• United States



Bad Security PR Watch: FUD with DDoS

Apr 10, 20122 mins
CybercrimeData and Information Security

Welcome to another installment of “Bad Security PR Watch,” where I publicly shame PR folks who use FUD to sell me on a story idea. OK, it’s not exactly a public shaming. I keep names out. I just don’t have it in me to be that cold-blooded.

This one is about the “growing” threat of DDoS attacks. DDoS attacks with a 3,000-percent increase in packet volume quarter over quarter. That’s not a typo. They say it’s a 3,000-percent increase.
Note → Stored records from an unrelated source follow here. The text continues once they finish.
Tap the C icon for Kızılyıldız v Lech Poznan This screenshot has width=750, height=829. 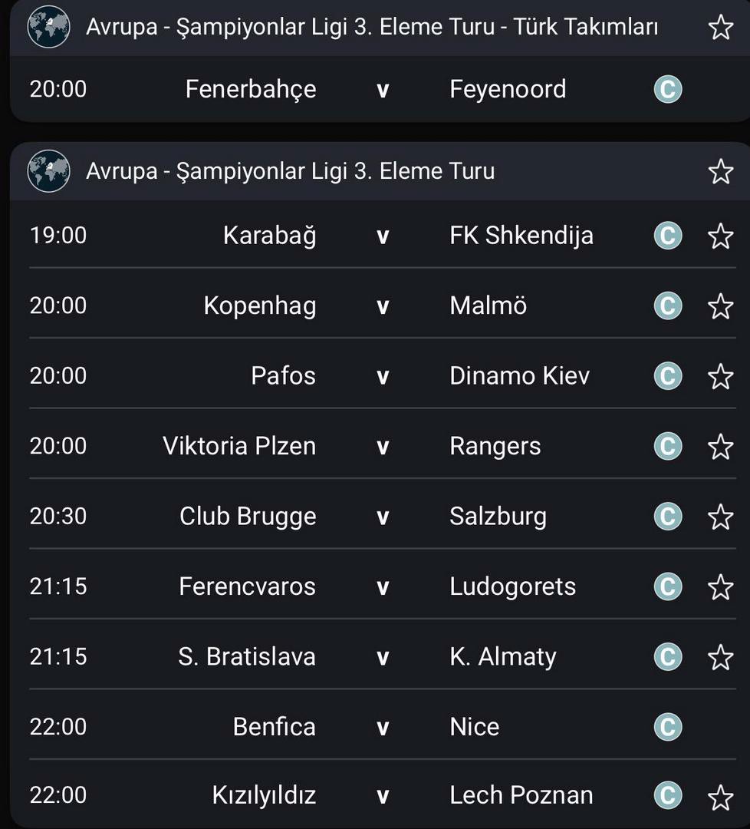pos(668,795)
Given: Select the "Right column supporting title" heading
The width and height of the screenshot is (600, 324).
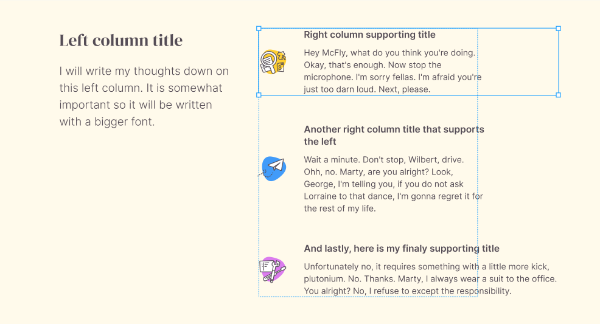Looking at the screenshot, I should pos(369,35).
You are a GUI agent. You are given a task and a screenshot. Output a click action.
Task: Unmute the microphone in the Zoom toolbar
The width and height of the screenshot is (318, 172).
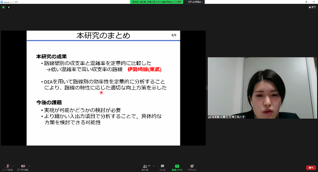[x=8, y=167]
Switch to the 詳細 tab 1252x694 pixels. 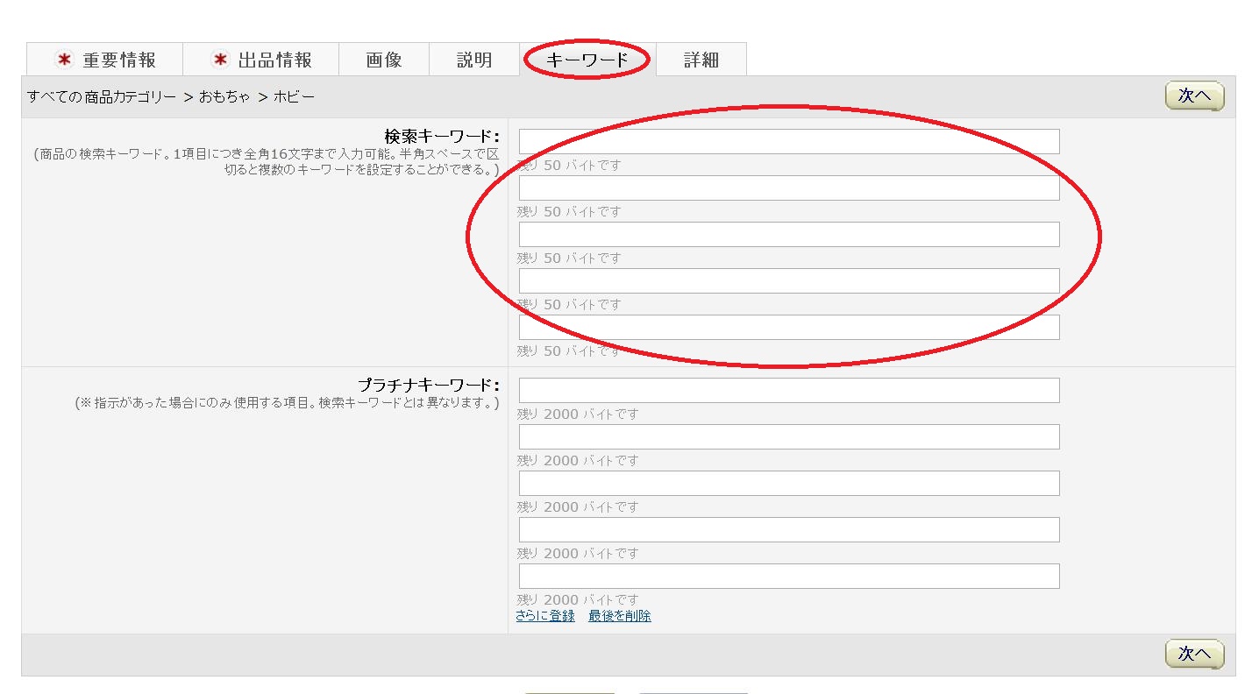coord(701,59)
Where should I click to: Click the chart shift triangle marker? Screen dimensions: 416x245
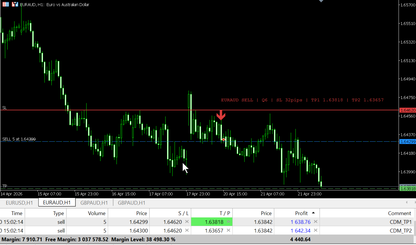[x=321, y=1]
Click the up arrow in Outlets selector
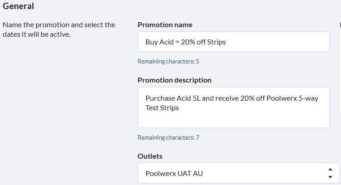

Here’s the raw pitch I got:

Media Advisory:  April 10, 2012

(Vendor X)  to announce financial services firms hit by DDoS attacks in Q1 2012 –

Packet volume up 3,000%

–Threefold increase in the number of attacks against financial services clients during Q1 2012 compared to Q4 2011

–3,000-percent increase in malicious packet traffic quarter over quarter

–(Vendor X) mitigated more attack traffic this quarter than it did in all of 2011

–China remains the top source country for attacks but the U.S. and Russia both move up in the rankings

–Data from the Q1 2012 report indicates attackers are evolving their strategies, increasing their firepower and focusing on specific targets. Insights in the report help organizations worldwide be more prepared against the increasing threat of damaging DDoS attacks.

Maybe it’s a bit harsh of me to be picking on this release. They don’t say anything that strikes me as blatently wrong, though I find a 3,000-percent hike in packet volume hard to believe. I could believe 50 percent, 200 percent or even 900 percent. But 3,000 seems to break the pane of reality.

The rest is believable. My problem is that everything is so painfully obvious.

The vendor “mitigated” more attack traffic this quarter than in all of 2011? Every vendor says that. Every quarter. China is a top instigator? That news is as old as the Great Wall of China. Attackers are evolving their strategies and focusing on specific targets? That’s old news, Most companies knew that a long time ago. That’s why they hired you.

DDoSes happen every minute of every day. That’s how it’s been for years. In your next pitch, tell me something new — as in something completely different from the routine. More importantly, if you’ve found some new method companies can employ to blunt the impact of these attacks, please share.